28 Jul 2011

Far-right is ‘organised and growing’ says ex neo-Nazi

As Norway struggles to understand the violent actions of Anders Behring Breivik, Channel 4 News speaks to a reformed neo-Nazi who warns the far-right movement is organised and growing.

TJ Leyden was a member of the neo-Nazi movement for 15 years. He is saddened but not shocked by Norway.

TJ Leyden joined the “skinheads” at the age of 14 and graduated to a leading recruiter, organiser and propagandist for the white supremacist and neo-Nazi movement in the US.

In his own words, he spent 15 years “promoting hate, bigotry and racism” and earned a reputation as one of the big players in the white power movement.

Leyden has since reformed and now works with other former extremists from various religions and nationalities to promote tolerance and understanding between different ethnic groups.

When I heard Breivik dressed up like a police officer I had a very sick feeling in the pit of my stomach. TJ Leyden

Leyden told Channel 4 News that he was “very saddened but not shocked” by the events on Norway’s Utoya island and in Oslo.

He added: “I wrote about such an event in my book … about a group of right-wing guys dressing up like police and killing minorities.

“When I heard Breivik dressed up like a police officer I had a very sick feeling in the pit of my stomach.”

When TJ Leyden joined the movement he covered his body in tattoos.

‘A sick sense of love’

Leyden estimates there are more than 50,000 “hard-core racists spreading hate” in North America alone.

But he says the problem is global and that one group he used to belong to has around 10,000 members across the world.

When Leyden joined the movement he covered his body in tattoos (see right). His group believed in world expansion and domination of the white race.

He told Channel 4 News he initially joined the neo-Nazi movement because he was scared: “I was motivated by an overwhelming sense of fear which I turned into a twisted and sick sense of love.

“Love for my own kind, my own race and my own religion.”

Leyden said he did have doubts from “time to time”.

“If I was such a proud neo-Nazi then why did I do all I could to keep my younger brothers away? It was because deep down I knew it was a lie.”

A warning to the west

Since turning his back on the white power movement Leyden has advised high-ranking politicians in the US on hate crime and has travelled to Europe to speak on panels promoting tolerance.
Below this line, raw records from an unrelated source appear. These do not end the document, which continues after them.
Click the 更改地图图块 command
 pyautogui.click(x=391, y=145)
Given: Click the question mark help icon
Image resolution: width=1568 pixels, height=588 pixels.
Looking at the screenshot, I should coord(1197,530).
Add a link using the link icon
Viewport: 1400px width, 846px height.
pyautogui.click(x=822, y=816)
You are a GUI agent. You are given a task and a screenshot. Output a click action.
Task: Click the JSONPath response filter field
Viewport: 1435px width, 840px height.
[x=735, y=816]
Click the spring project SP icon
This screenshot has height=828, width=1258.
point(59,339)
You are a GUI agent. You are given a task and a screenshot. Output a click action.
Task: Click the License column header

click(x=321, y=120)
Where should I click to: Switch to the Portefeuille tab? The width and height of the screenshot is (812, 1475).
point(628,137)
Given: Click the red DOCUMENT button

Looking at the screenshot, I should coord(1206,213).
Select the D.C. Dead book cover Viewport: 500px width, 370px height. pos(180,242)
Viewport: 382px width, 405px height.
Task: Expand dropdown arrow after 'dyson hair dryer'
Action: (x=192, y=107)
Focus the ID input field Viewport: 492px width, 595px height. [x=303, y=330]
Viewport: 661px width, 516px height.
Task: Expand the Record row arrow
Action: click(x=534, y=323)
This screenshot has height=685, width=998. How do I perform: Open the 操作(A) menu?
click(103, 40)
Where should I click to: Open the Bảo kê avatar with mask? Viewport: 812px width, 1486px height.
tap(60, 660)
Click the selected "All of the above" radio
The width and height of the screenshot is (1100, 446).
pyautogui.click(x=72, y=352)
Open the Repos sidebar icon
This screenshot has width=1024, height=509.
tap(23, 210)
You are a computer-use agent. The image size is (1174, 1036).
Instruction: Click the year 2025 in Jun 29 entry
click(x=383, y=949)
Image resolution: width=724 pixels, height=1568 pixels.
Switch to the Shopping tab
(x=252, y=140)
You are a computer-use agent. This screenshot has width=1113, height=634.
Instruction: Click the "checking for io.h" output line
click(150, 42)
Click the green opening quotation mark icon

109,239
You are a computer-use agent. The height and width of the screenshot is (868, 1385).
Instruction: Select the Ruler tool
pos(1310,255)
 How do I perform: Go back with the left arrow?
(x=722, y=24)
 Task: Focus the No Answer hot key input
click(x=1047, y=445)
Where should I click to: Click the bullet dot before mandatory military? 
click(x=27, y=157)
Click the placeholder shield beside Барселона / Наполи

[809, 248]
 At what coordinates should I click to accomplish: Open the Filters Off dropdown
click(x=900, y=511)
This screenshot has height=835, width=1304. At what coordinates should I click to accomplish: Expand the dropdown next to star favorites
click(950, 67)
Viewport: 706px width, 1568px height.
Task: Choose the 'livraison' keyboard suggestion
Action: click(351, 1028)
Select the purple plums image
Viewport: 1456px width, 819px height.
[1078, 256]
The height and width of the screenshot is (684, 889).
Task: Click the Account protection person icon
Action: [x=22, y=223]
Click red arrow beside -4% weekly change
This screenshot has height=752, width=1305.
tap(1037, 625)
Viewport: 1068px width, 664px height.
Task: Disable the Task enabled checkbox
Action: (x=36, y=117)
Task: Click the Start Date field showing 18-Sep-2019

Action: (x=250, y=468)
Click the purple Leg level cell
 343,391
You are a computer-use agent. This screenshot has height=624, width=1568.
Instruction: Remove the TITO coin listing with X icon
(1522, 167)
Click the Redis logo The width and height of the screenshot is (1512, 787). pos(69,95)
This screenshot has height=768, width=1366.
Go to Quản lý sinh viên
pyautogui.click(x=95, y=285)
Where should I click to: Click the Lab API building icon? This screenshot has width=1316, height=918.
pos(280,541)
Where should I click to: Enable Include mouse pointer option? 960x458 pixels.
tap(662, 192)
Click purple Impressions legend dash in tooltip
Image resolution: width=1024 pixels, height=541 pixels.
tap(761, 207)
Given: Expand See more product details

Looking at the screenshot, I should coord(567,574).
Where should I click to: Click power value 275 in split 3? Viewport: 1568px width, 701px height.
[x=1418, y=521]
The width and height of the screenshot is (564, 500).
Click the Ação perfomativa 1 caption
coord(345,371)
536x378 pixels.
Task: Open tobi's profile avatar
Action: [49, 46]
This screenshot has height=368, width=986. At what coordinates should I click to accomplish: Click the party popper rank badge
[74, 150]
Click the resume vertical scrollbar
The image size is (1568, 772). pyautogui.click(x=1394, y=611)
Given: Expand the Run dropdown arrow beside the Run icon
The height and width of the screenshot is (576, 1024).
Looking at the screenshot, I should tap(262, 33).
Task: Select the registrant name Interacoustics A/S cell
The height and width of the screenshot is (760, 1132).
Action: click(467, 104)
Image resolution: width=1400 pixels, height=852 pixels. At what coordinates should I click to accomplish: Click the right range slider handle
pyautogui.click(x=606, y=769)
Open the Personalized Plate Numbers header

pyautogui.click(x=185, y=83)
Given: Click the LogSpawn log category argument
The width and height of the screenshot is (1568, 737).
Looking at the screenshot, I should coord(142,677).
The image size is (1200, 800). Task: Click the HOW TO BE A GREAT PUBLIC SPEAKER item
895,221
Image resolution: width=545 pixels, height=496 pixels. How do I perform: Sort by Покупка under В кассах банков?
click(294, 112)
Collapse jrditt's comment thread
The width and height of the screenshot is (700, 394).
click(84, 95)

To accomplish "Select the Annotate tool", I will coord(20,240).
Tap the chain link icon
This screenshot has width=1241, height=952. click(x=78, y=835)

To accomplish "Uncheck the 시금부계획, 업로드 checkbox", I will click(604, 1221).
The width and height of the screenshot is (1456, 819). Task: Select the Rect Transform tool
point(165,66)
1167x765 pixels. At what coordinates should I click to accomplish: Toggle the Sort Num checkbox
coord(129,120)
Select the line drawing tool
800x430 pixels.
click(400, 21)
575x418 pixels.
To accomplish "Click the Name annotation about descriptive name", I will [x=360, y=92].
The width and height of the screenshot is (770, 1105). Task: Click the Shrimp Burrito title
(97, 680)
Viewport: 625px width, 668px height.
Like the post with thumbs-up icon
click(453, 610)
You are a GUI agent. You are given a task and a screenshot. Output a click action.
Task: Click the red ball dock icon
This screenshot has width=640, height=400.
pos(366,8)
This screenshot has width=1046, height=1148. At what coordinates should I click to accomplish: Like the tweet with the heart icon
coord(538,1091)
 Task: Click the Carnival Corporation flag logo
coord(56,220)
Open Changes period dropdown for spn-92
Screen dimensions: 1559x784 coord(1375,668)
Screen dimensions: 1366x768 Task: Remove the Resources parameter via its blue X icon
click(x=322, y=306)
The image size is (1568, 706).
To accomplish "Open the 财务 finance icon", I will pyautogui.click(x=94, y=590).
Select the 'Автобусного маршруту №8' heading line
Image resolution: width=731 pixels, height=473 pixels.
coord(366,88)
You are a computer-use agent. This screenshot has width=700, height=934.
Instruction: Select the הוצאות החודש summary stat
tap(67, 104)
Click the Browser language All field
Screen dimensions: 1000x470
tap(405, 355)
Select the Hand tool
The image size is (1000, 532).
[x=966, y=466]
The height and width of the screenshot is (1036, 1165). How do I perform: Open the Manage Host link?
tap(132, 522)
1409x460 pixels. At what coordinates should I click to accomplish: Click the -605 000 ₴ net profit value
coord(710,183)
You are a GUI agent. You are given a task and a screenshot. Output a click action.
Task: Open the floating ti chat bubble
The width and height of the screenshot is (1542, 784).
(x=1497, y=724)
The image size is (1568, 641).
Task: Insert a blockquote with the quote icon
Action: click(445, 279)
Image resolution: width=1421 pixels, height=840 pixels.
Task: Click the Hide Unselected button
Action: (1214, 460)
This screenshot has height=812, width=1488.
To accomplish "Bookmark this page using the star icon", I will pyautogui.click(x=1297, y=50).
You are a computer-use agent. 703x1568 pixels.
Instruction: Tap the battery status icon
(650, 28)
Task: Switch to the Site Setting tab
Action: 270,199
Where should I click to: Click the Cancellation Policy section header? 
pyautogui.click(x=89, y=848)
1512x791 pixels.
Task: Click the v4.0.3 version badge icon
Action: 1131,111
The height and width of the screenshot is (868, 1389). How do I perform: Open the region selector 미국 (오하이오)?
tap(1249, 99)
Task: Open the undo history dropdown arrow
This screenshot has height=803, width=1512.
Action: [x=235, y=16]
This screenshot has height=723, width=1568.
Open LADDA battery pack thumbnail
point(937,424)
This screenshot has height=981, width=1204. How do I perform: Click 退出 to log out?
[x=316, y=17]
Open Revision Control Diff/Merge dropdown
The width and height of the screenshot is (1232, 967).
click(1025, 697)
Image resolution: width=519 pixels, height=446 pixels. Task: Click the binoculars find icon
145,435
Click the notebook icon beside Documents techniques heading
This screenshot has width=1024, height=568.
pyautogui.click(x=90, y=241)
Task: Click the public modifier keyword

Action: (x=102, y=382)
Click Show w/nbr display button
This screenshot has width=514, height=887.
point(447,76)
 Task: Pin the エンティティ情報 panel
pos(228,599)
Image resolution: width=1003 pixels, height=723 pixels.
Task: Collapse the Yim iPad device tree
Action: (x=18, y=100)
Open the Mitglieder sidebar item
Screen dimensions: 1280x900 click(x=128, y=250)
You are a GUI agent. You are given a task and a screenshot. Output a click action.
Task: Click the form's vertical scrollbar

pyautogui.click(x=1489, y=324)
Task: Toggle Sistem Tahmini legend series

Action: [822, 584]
Since turning his back on the white power movement Leyden has advised high-ranking politicians in the US and has met George W Bush

As a former US marine who recruited fellow soldiers to the neo-Nazi movement, Leyden told Channel 4 News western governments must do more to close off the military as a recruiting and training ground for the right-wing movement.

“My advice is to not lose focus and remember that terror can come from within as well as from outside.

“I often have to remind western governments that the right wing can be just as dangerous as Islamic terrorists.”

He also warns that the racist movement is very organised and has rich backers including “doctors, lawyers and computer software makers”.

The groups also have underground criminal elements which carry out armed robberies to fund their activities.

A message to Norway

After 15 years in the white power movement Leyden cut his ties when he realised he did not want his children to follow his life of hate and bigotry.

Anders Behring Breivik shot 68 people, mostly teenagers, on Utoya island in Norway and killed eight others in a bomb blast in Oslo.

He has admitted carrying out the acts but has denied breaking the law and has branded the people he targeted as traitors.

More from Channel 4 News: Norway intelligence chief says Breivik worked along

Asked what he would say if he came face-to-face with Breivik, Leyden said: “I would ask him ‘what makes you different from the evil you sought to destroy?'”

“You did not conquer it, it conquered you.”

TJ served as a consultant and worked for over five years with the Task Force Against Hate at the Simon Wiesenthal Center in the US. In 2002 TJ started StrHate Talk Consulting, and in 2010 he founded From Hate to Hope, Inc., a non-profit organisation.